The gay scene in Phnom Penh is not limited to drag, but err, I only took photos of drag queens.
I have been in Phnom Penh for a couple of months, and it’s taken me this long to put together my thoughts about the gay nightlife here and let you all know about it. I find that my travel experiences are greatly shaped by the places I have visited just before – before Phnom Penh I was in Saigon and I pretty much hated the place and there was little-to-no gay scene there in spite of it being much larger than Phnom Penh. Vietnam can be priggish like that. And so I was massively excited to reach the capital city of Cambodia because I had established from a little Googling in advance that the city has at least some kind of gay scene. Reaching a new gay bar and uncovering the local scene is obvs one of my favourite things to do on my travels, and even more exciting, I was arriving during Gay Pride week.
But here’s the thing. I haven’t managed to connect with the Phnom Penh gay scene at all. It’s a bit of a disappointment because in spite of feeling like I might not fit in with people and struggle to make connections in a hetero-normative environment, I’m usually much more relaxed in a gay bar. It is not really the fault of the specific bars in the city – the two of us just didn’t hit it off, even though I love so many other aspects about Phnom Penh.
So here is my breakdown of the main gay bars and clubs in Phnom Penh, and my experiences in each of them.
Blue Chilli is the most popular gay bar in town and it’s ideally situated by the National Museum, right in the heart of town on Street 178. When I first showed up it was a Tuesday, and so it wasn’t very busy. Still, the staff were pretty friendly and were just as welcoming every time I visited. Fridays and Saturdays are the time to come to this bar as the 11pm drag shows are incredibly popular and draw a large crowd. But whether it was empty or full, I found that people didn’t really want to speak here. Unless they were rent boys, which over half of the men who frequent the place are.

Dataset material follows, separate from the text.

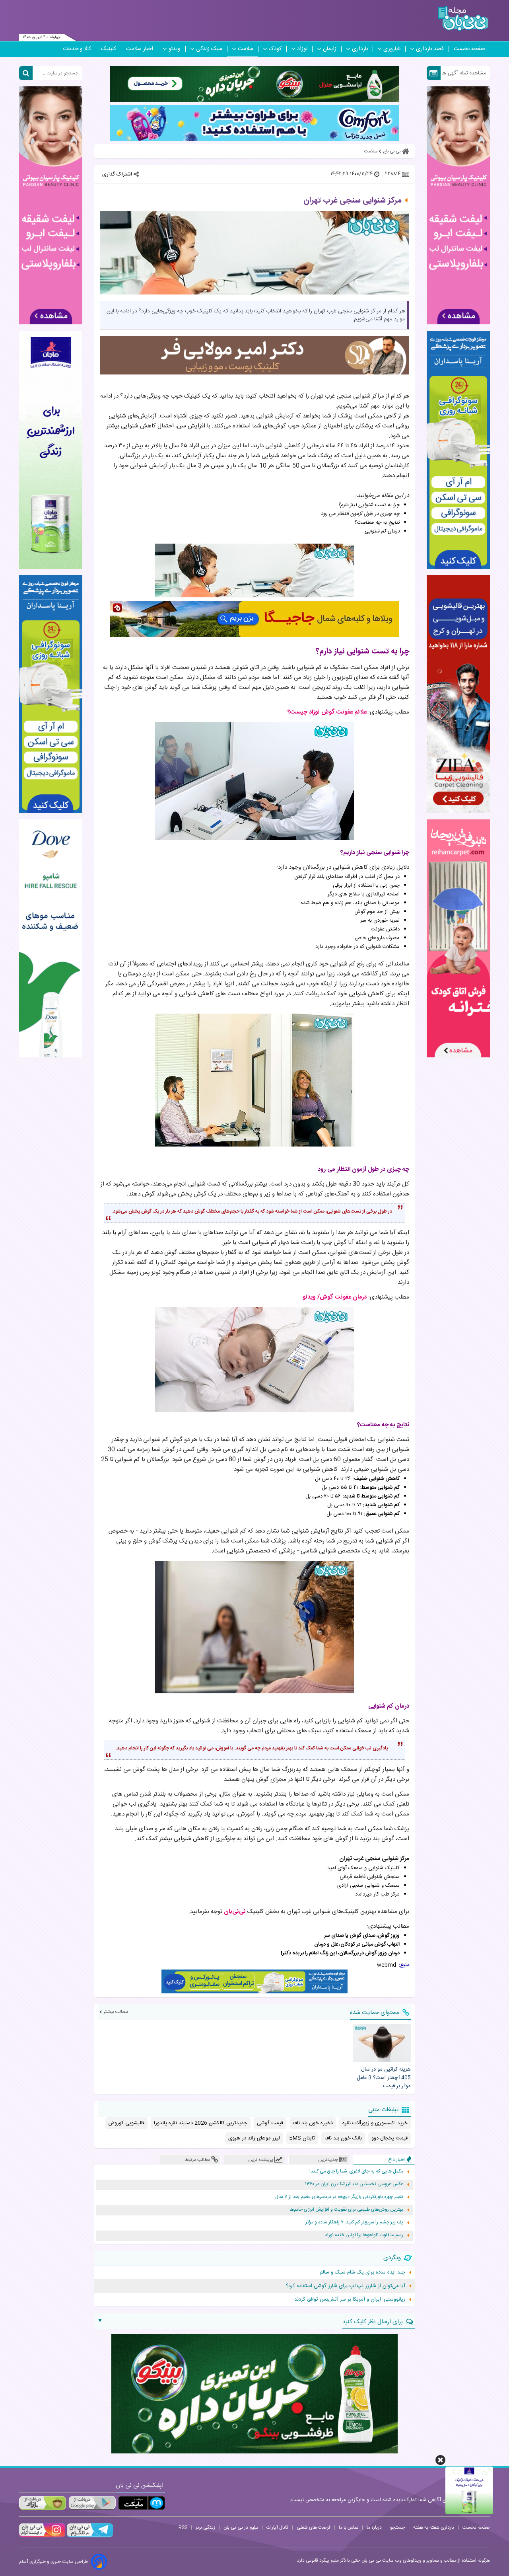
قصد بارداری (430, 49)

Just a stone’s throw from Blue Chili, this place doesn’t quite draw the same crowds. I can’t really say much more about it – the same rent boys are there, and the staff are friendly. There isn’t really anything special about the place.
Of the three main gay bars in Phnom Penh, Rainbow Bar is my favourite. This place is a little further north on Street 136, and it would seem that the guys working for money stick further south. Again, the staff are friendly, and the best thing about this place is that they have a drag show every single night of the week at 10pm. How bloody cool is that? Very. If you go on Monday you can join in with karaoke (they have a huge list of English songs, but no Spice Girls much to my dismay), and on a Tuesday you can enjoy $2 cocktails. A word of warning: after a night of downing $2 cocktails, I woke myself up by vomiting in my sleep – delightful. I felt comfortable here and would encourage you to have a drink with the friendly staff – the only big negative is that it hardly ever draws a crowd – you’ll pretty much always be drinking with just a couple of the barmen.

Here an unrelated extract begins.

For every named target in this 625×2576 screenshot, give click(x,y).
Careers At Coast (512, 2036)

The night of the infamous $2 cocktails.
Wanna take yo’ gay self to the club? You have a couple of options. On Thursday nights, one of the biggest clubs in town, Pontoon, has a gay night. I went once and I couldn’t tell that it was a gay night at all – perhaps you will have better luck. The other late night place in town is the infamous Heart of Darkness. At this popular club on Street 51, you will often see young gay guys dancing on a Friday or Saturday night, but the club is not exclusively gay.

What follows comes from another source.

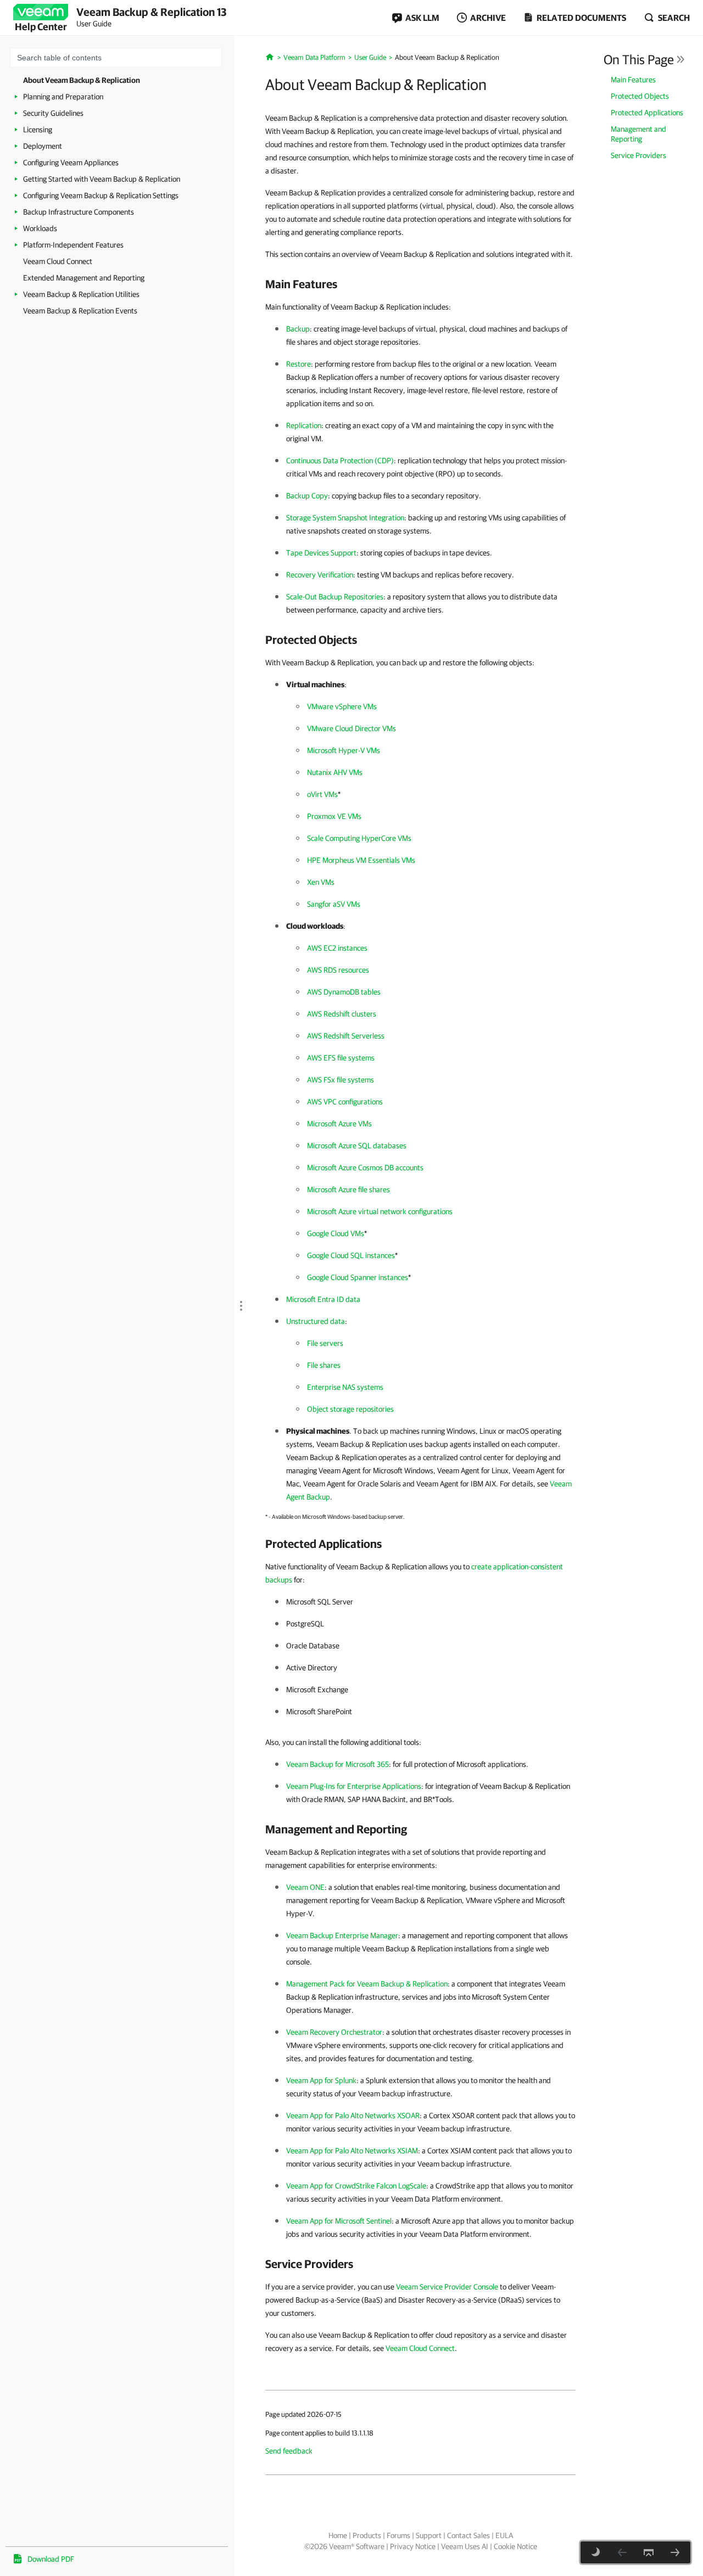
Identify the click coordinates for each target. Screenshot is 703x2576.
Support (429, 2535)
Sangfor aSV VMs (333, 904)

I don’t want to be a Debbie Downer about any local gay scene, and I saw that there were Khmer guys having a good time in these bars. And it’s also very cool that Cambodia has a far more developed gay scene than its neighbor, Vietnam. But I just couldn’t quite find my footing or make any friends here on my gay travel adventures. If you visit this fantastic city, I hope you have better luck.